Heroes of Our Past: Expedition Locates Long-Lost WWII Ship Sunk by the Imperial Japanese Navy

(Paul Allen via AP)

Recently, a major World War II relic was located.

Off the coast of the Philippines Wednesday, Texas underwater exploration company Caladan Oceanic — along with the UK’s EYOS Expeditions — came upon a near-79-year-old American ship broken in two.


There beneath nearly 23,000 feet of ocean lay the wreckage of the USS Samuel B. Roberts I (DE-413) — otherwise known as the “Sammy B.”

Per the Naval History and Heritage Command, the ship “was laid down on 6 December 1943, at Houston, Texas, by Brown Shipbuilding Co.” It was launched on the following January 20th.

The U.S. Navy destroyer escort fought the Imperial Japanese Navy in the Battle of Samar during the Battle of Leyte Gulf’s final phase. It was the war’s largest conflict by sea, in which Japan suffered its greatest loss of ships. U.S. troops had earlier invaded Leyte as part of the liberation of the Philippines.

From Phys.org:

According to some records, the [Sammy B] disabled a Japanese heavy cruiser with a torpedo and significantly damaged another while battling the group led by the command battleship Yamato. After having spent virtually all its ammunition, it was critically hit by the battleship Kongo and sank. Of a 224-man crew, 89 died and 120 were saved, including the captain, Lt. Cmdr. Robert W. Copeland.

According to Samuel J. Cox, a retired admiral and naval historian, Copeland stated there was “no higher honor” then to have led the men who displayed such incredible courage going into battle against overwhelming odds, from which survival could not be expected.

“This site is a hallowed war grave,” Cox said, “and serves to remind all Americans of the great cost born by previous generations for the freedom we take for granted today.”


The Sammy B is the deepest wreck ever discovered, sitting 1,400 feet below the USS Johnston. That vessel was also located in the Philippine Sea — just last year — by Caladan Oceanic founder Victor Vescovo.

Via a statement, Victor — himself a former Navy commander — expressed humility toward the Sammy B’s discovery:

“It was an extraordinary honor to locate this incredibly famous ship, and by doing so have the chance to retell her story of heroism and duty to those who may not know of the ship and her crew’s sacrifice. In difficult times, it’s important to reflect on those who sacrificed so much, so willingly, in even more difficult times to ensure our freedoms and way of life. I always remain in awe of the extraordinary bravery of those who fought in this battle agains truly overwhelming odds – and won””

Watch the incredible footage below:


Of course, as we peer into the abyss, we’re also looking into time.

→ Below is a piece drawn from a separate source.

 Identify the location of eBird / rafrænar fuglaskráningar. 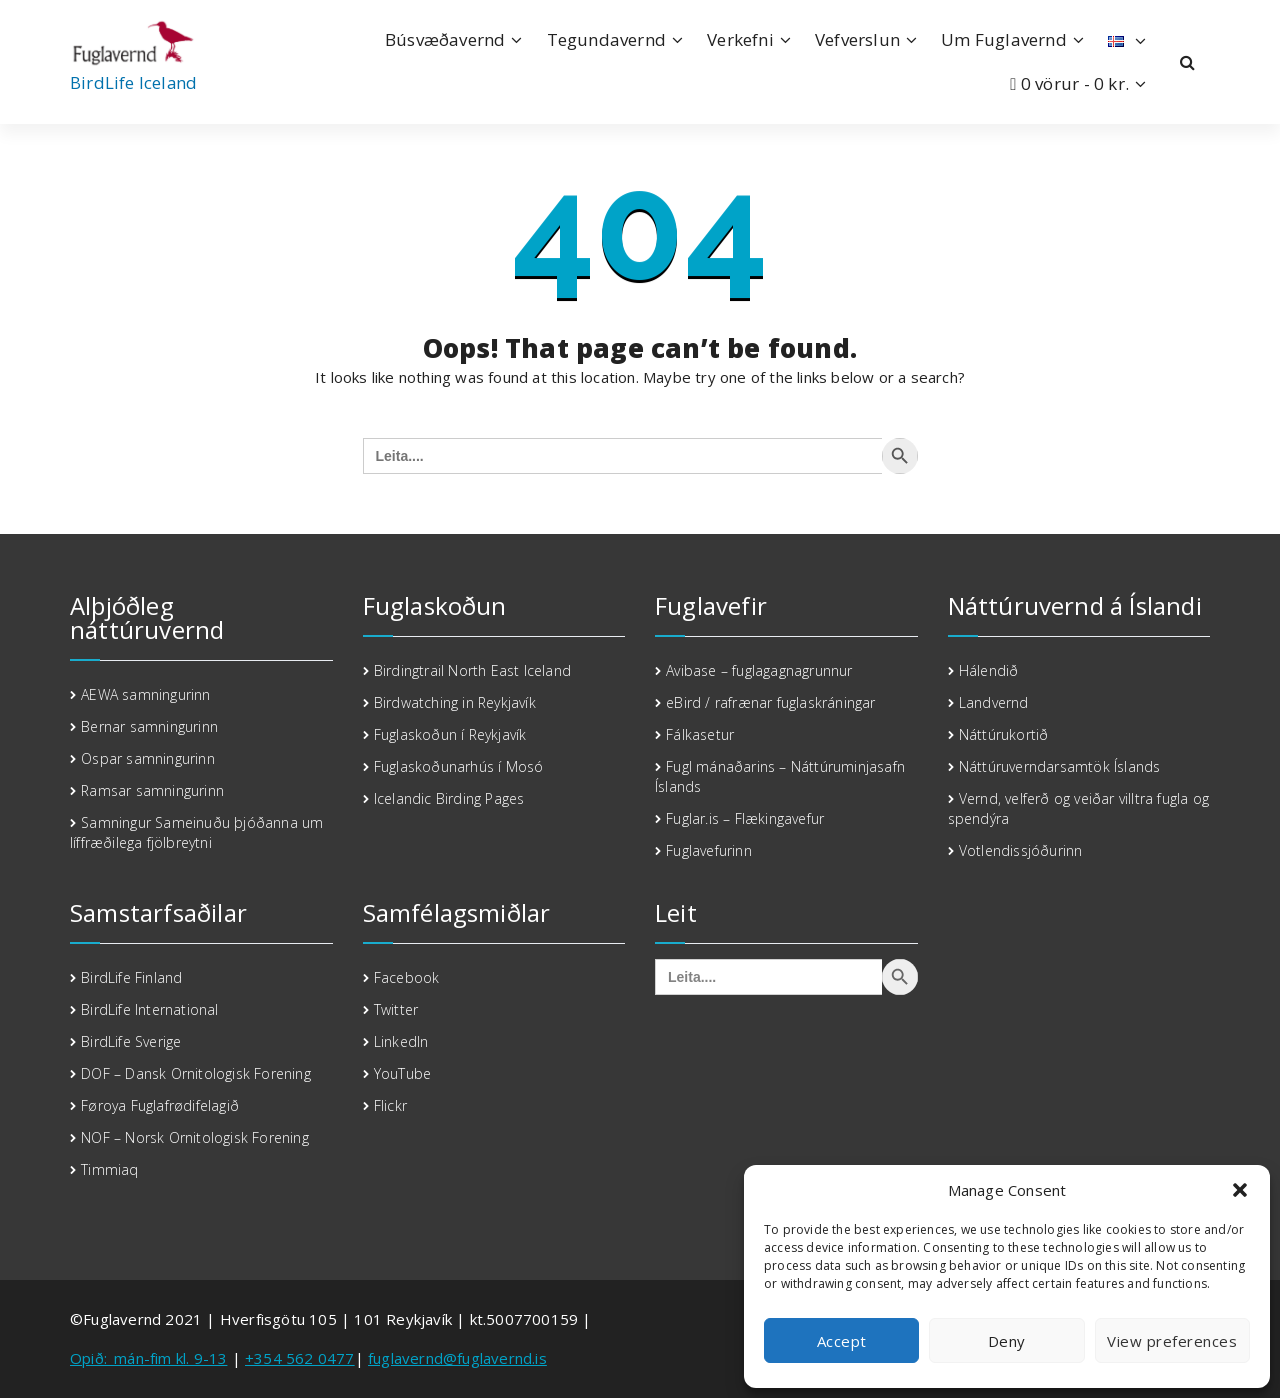
(770, 702).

The men who sailed on and fought from the Sammy B wouldn’t recognize 2022’s America.

Nor would they, contemporarily, identify the Navy.

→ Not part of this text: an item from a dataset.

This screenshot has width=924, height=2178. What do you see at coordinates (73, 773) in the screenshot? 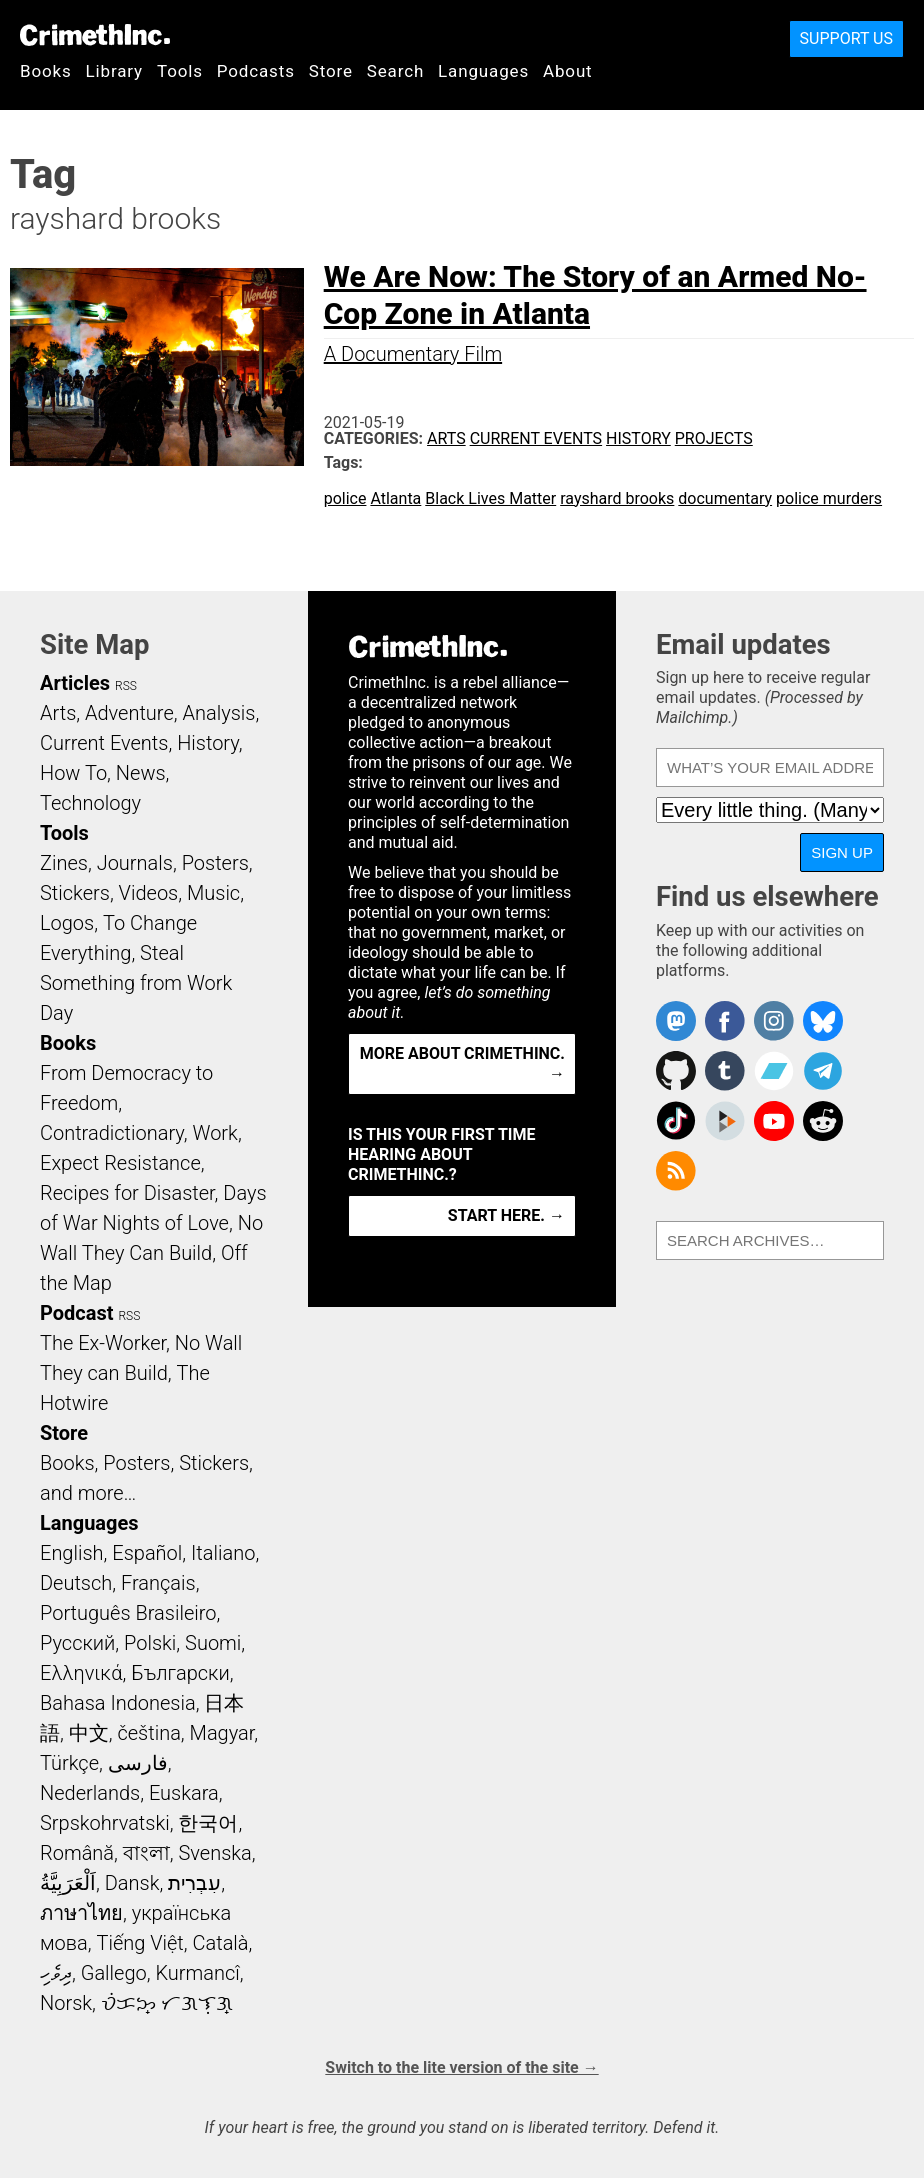
I see `How To` at bounding box center [73, 773].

Much has changed since the ship left the surface in October 1944.

In just the past few years, as an extension of America, our military has wholly taken new form:

Report: Navy Says Sailors Can Use Whichever Locker Room Suits Their Gender Identity

Soldiers May Be Allowed to Transfer From States That Don’t Affirm Their Gender Identities

US Army Mandates Training to Help Soldiers Shake off Their Sex ‘Assigned at Birth’

Military Generals Call for Increased Diversity, Encourage More Women in Combat

US Army Revolutionizes Its Fitness Standards so Girls Can Pass

Nevada Air Force Base Hosts Drag Show, and It’s Part of a Softer, Gentler Military

It’s been said no one can truly prepare for war, but the men of the Sammy B were doubtlessly more ready than would be today’s young men.

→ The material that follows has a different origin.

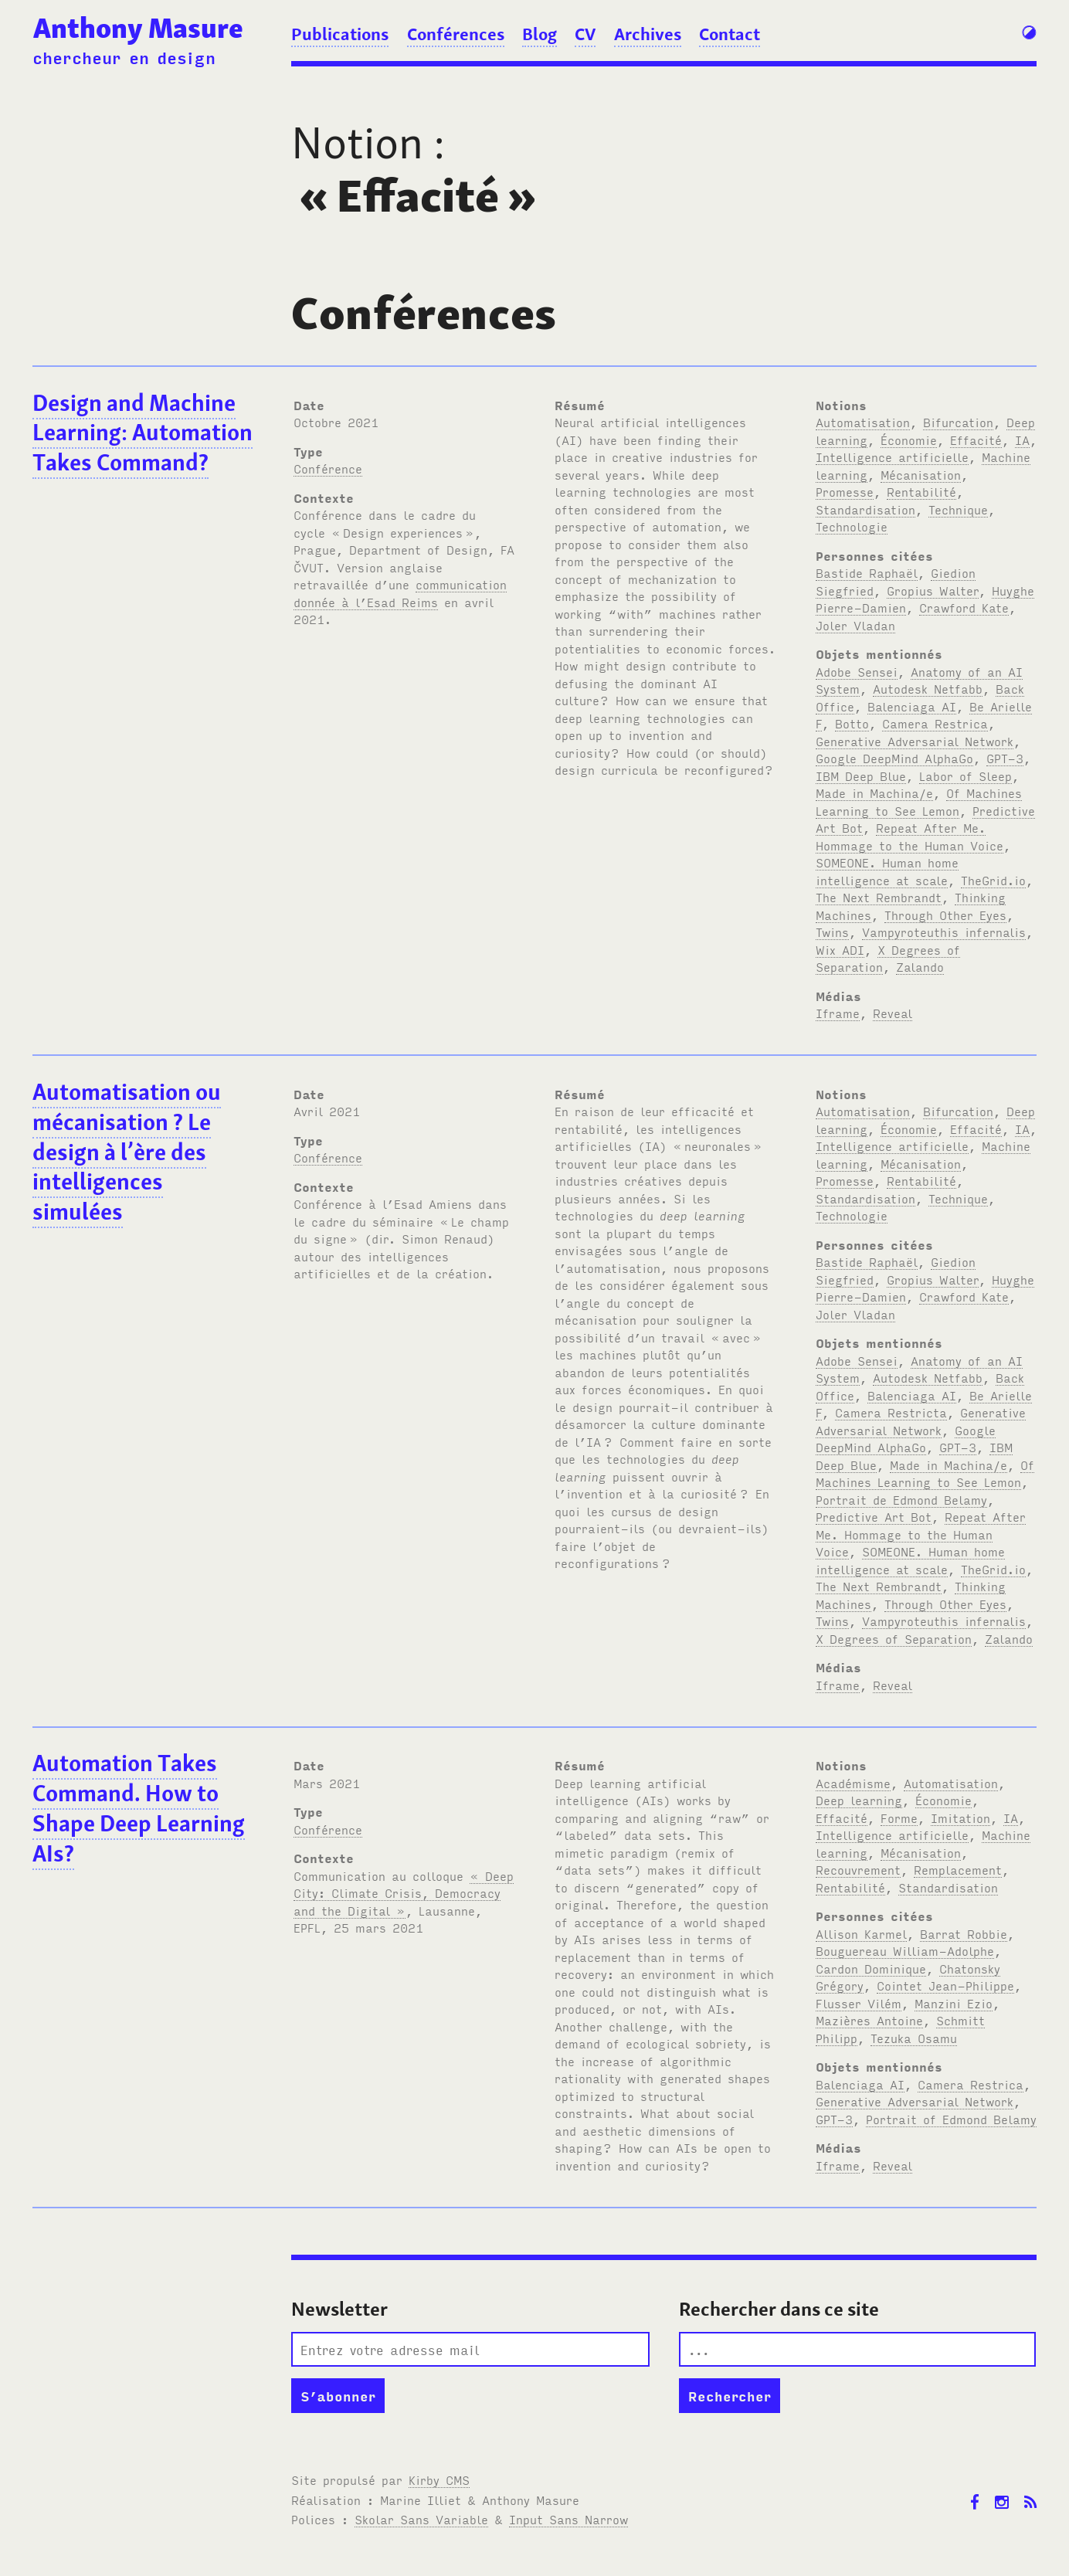  What do you see at coordinates (954, 2003) in the screenshot?
I see `Manzini Ezio` at bounding box center [954, 2003].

For a very long time in America, there existed a notion: The military will make you tough.


I’m not certain that idea will stay afloat. Similar to the Sammy B, it’s destined to be buried by a sea of change.

But what a sight to behold the USS Samuel B. Roberts. And for friends and families of 89 brave sailors, may the discovery of their last battle site bring something resembling peace.

From NBC News, a call to old-school heroes:

Despite being outgunned, the Sammy B attacked [the Japanese fleet]…before sinking under fire in the Philippine Sea, earning it a description as “the destroyer escort that fought like a battleship.”